もろみ管理

第7工程。

ここにきていきなり時代の流れが変わります。

こちらの酒造会社では仕込~もろみ~上槽までの間を自動制御にて品温管理しておられます。これにより昼、夜を問わず品温を制御できるそうで、もろみの早湧きや冷え込みがなく酒質の向上に役立っているそうです。

少しショックでしたがおっしゃる通り。コノ仕事はどんなに熟練された職人でもコンピュータ制御にはかないませんね。年老いた職人さんから若い兄さんにバトンタッチ。この光景もなかなか良いものです。

きっとどこの酒造会社も文明の利器に頼らずにはやっていけない時代でしょうな。

仕込み

第6工程。 

仕込水、麹、酒母、蒸米を加えて行われます。通常は三回にわけ四日間で仕込まれるそうです。これを三段仕込みといわれるそうです。

1日目を「添」といわれます。

2日目は酵母の増殖の為、仕込みをお休みされます。これを「踊り」といわれます。

3日目は「仲」と呼ばれる2回目の仕込を行うそうです。

最終4日目は「留」と呼ばれる仕込を行われます。この日を醪日数の一日目と数えるそうです。

どの工程も熟練の技が光りますが、こういった昔からの業界用語なんかが飛び出してくるとその光景に身震いし、またさらに日本酒が好きになります。

帰ったら真っ先にただいまと言いたい。

酵母

 ようやく第5工程。まだまだです。

 次は仕込水、麹、蒸米に酵母を加える作業です。

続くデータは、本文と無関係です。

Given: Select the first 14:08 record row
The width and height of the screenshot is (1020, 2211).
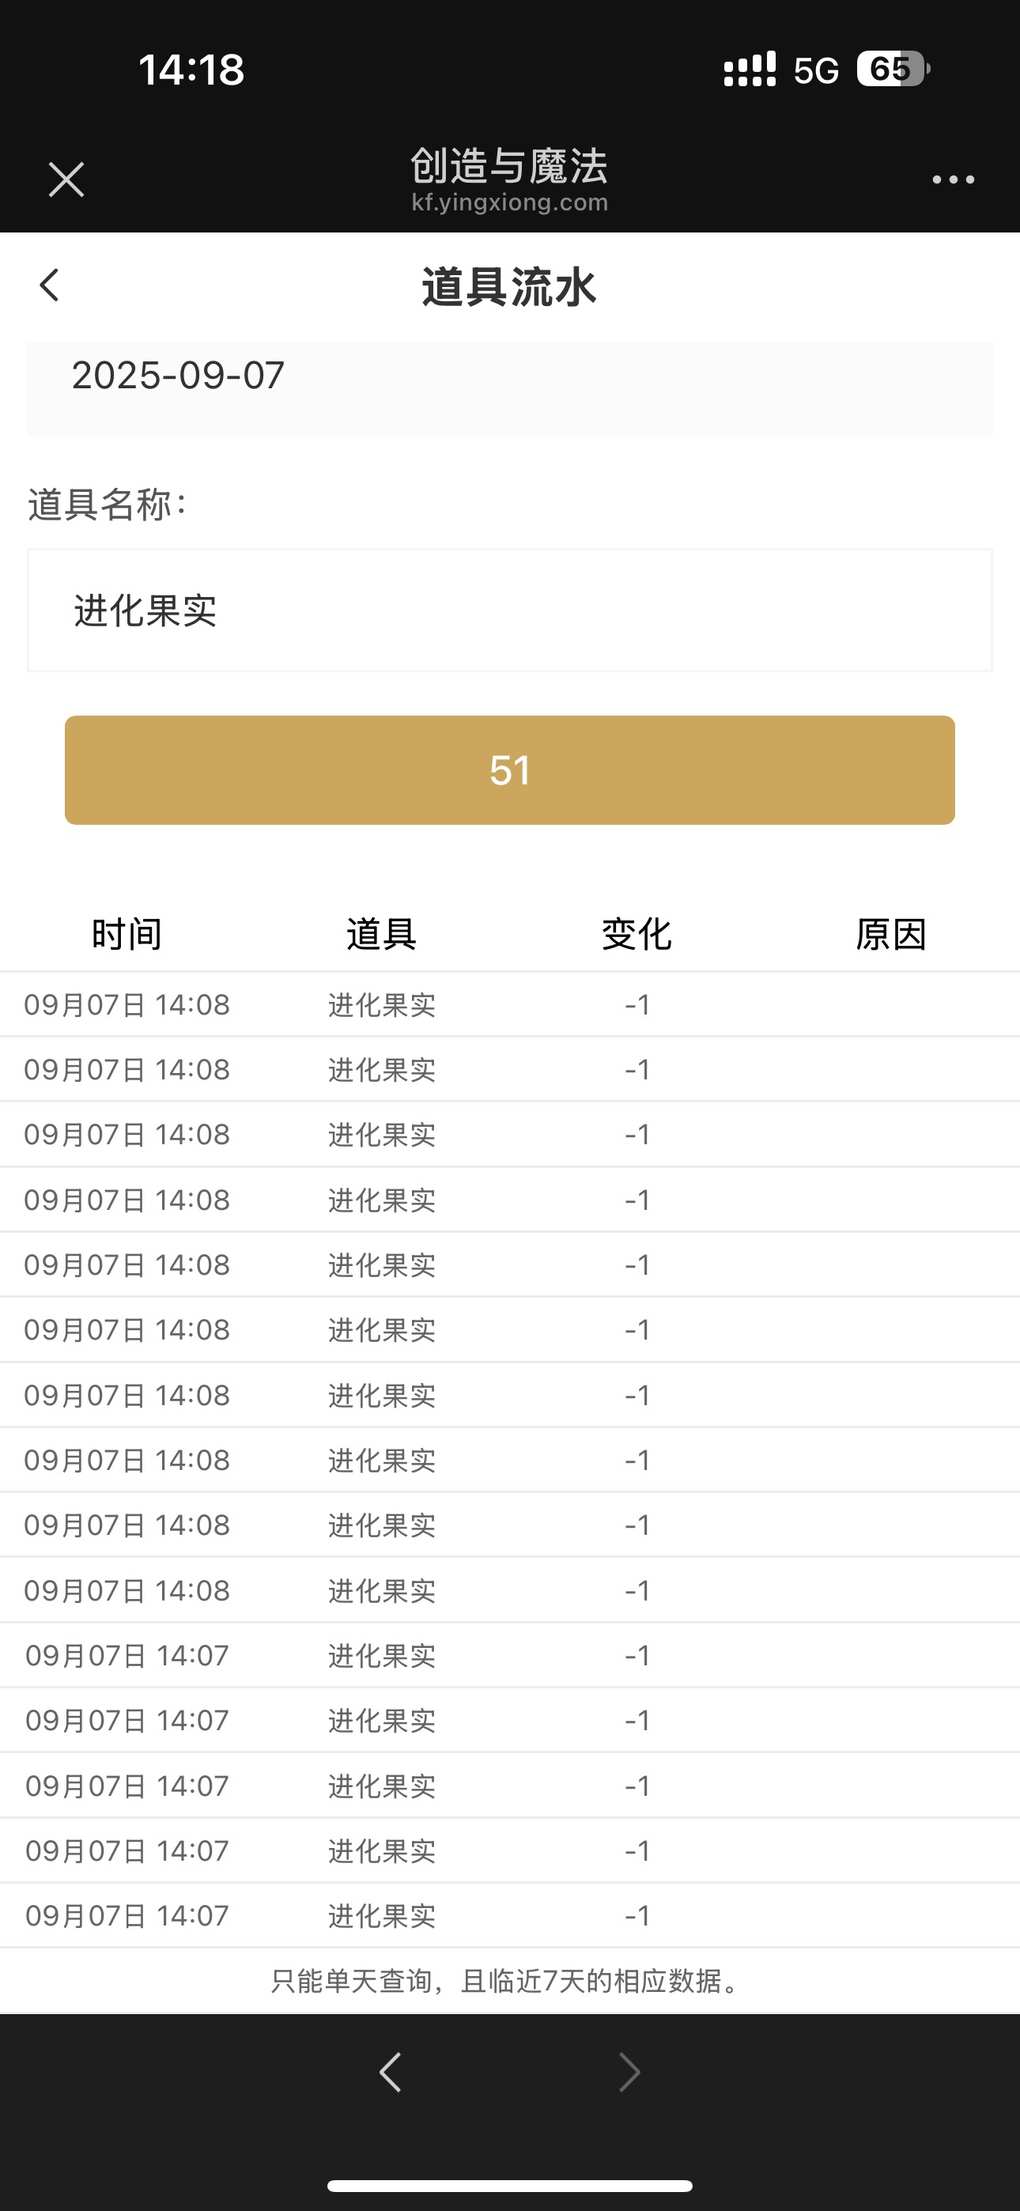Looking at the screenshot, I should 509,1004.
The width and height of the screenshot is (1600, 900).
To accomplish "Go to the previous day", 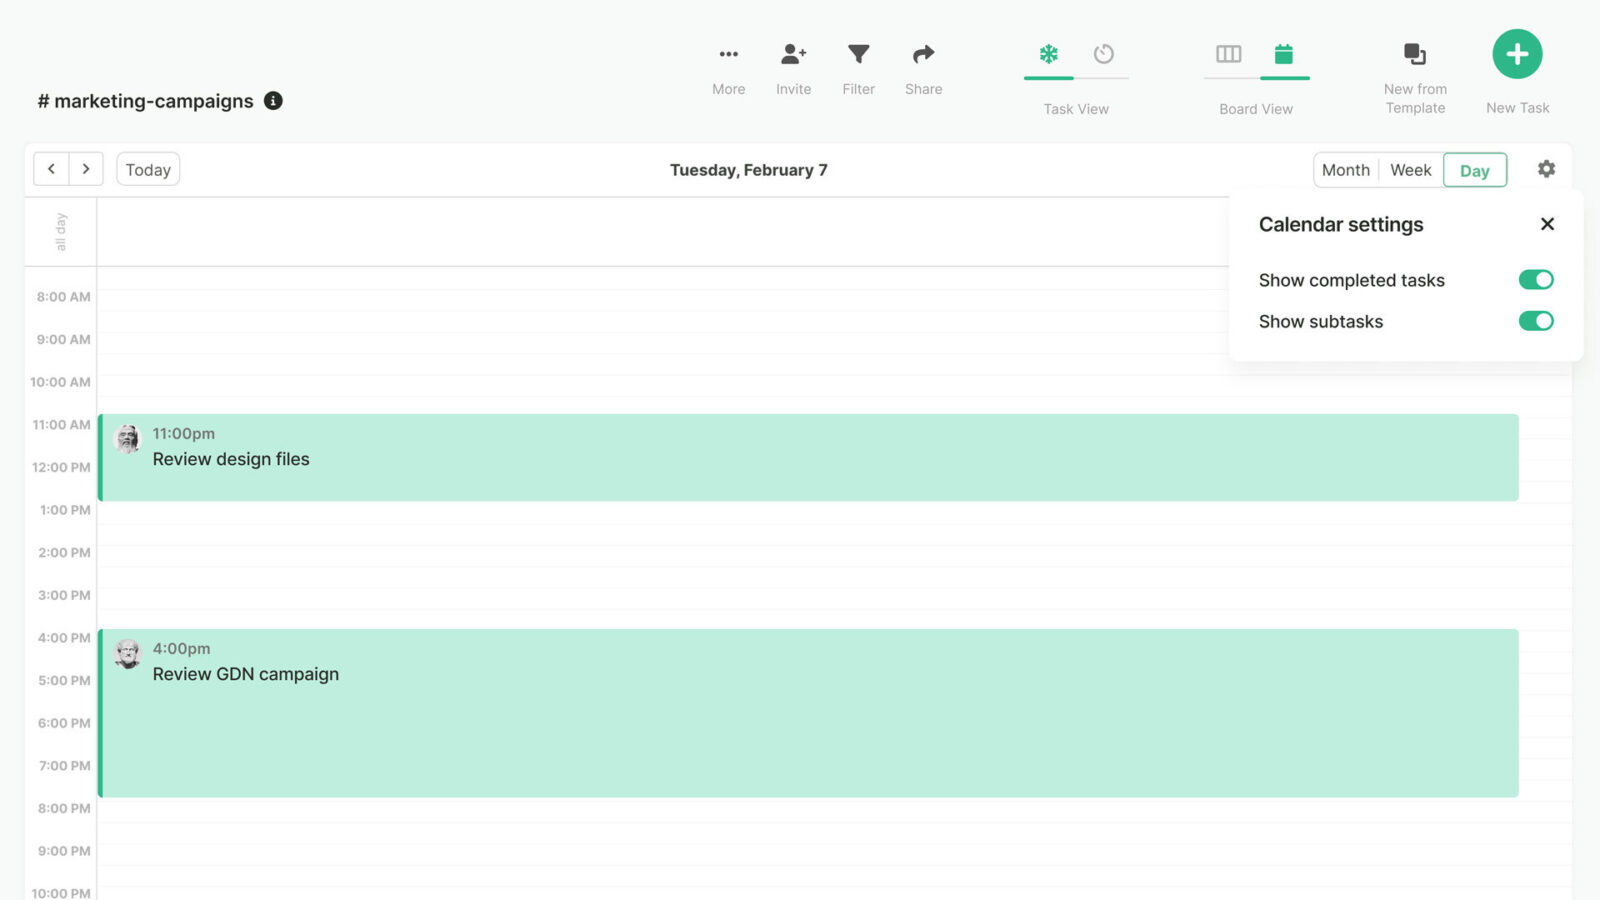I will 51,169.
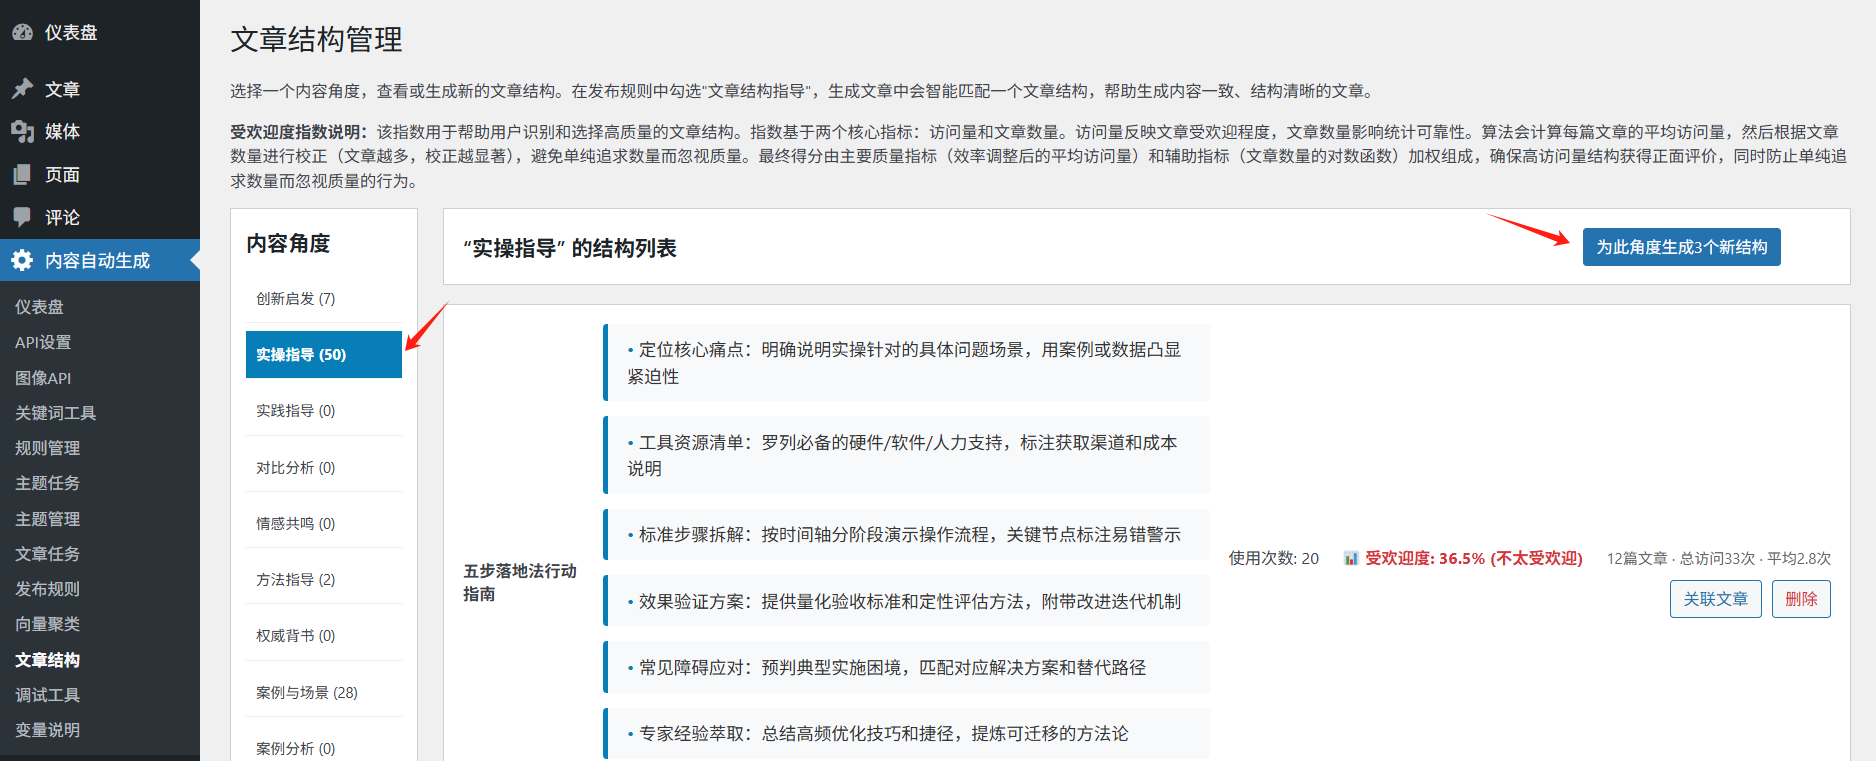Image resolution: width=1876 pixels, height=761 pixels.
Task: Click the Dashboard gauge icon in sidebar
Action: pyautogui.click(x=22, y=32)
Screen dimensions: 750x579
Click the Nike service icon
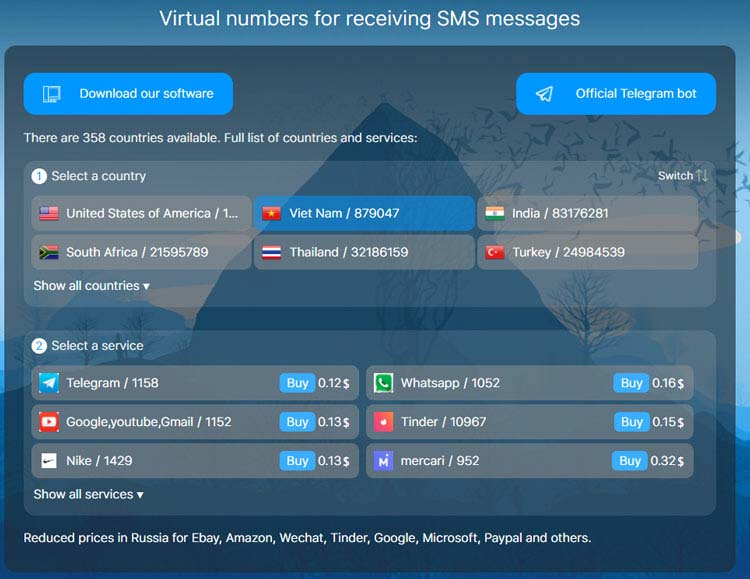pyautogui.click(x=49, y=461)
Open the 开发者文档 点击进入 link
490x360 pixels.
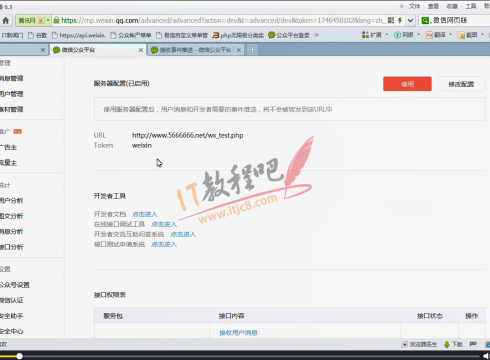(145, 214)
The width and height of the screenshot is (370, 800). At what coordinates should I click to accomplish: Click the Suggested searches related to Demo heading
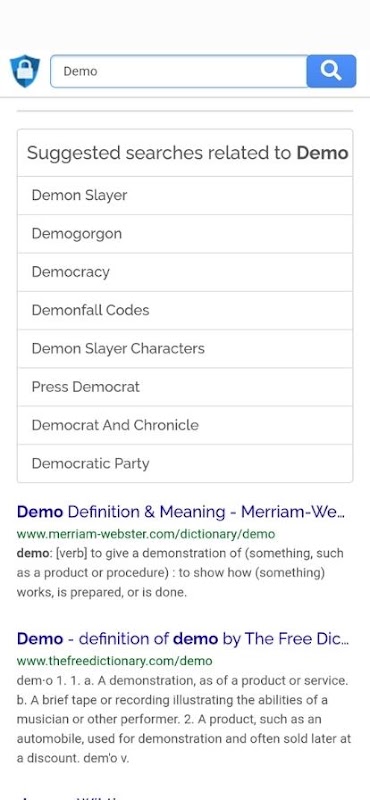click(x=187, y=153)
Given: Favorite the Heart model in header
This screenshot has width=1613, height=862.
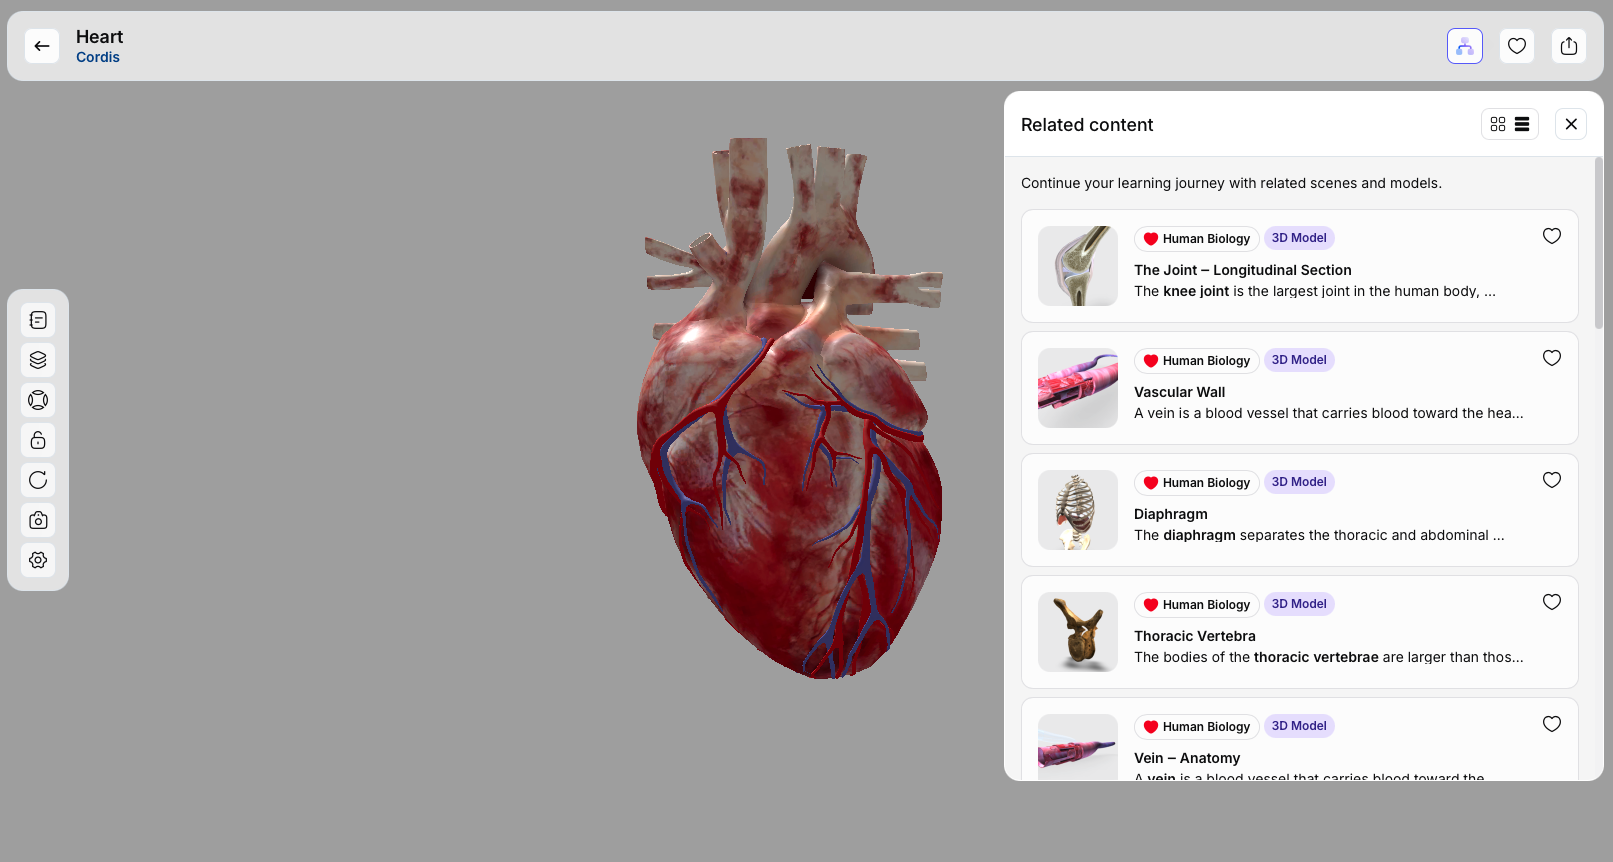Looking at the screenshot, I should click(1516, 46).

麹がデンプンをブドウ糖に変える働きをするのに対し酵母はそのブドウ糖をアルコールに変える働きをするそうです。

これを「並行複発酵」というらしく、世界中の醸造酒に負けない高い技術が要求されるそうです。ちなみに酒母の別名を「酛」といいまさに酒造りの「もと」となるんだそうです。

ここにきてようやくテレビなどで見かける大きな樽状のタンク?が登場。小さな酒造会社と思っていましたが、想像以上のタンクの数にも驚きました。大変失礼なコメントです(笑)

製麹

第4工程。

これまでもかなりの労力と丹精が込められてきましたが、まだまだ序の口です。 

熟練の技で蒸された蒸米を麹室に取り込み、麹菌を植えて麹を造ります。

この工程は日本酒造りにおいて、一麹、二酛(酒母)、三醪(もろみ)と3つの重要なポイントがあるらしいですが、その一番目のポイントで、麹というものは米のデンプン質を糖化させブドウ糖をつくる重要な役割をしてくれるそうです。

特定名称酒では仕込み総米の15~20%程度が麹となるそうです。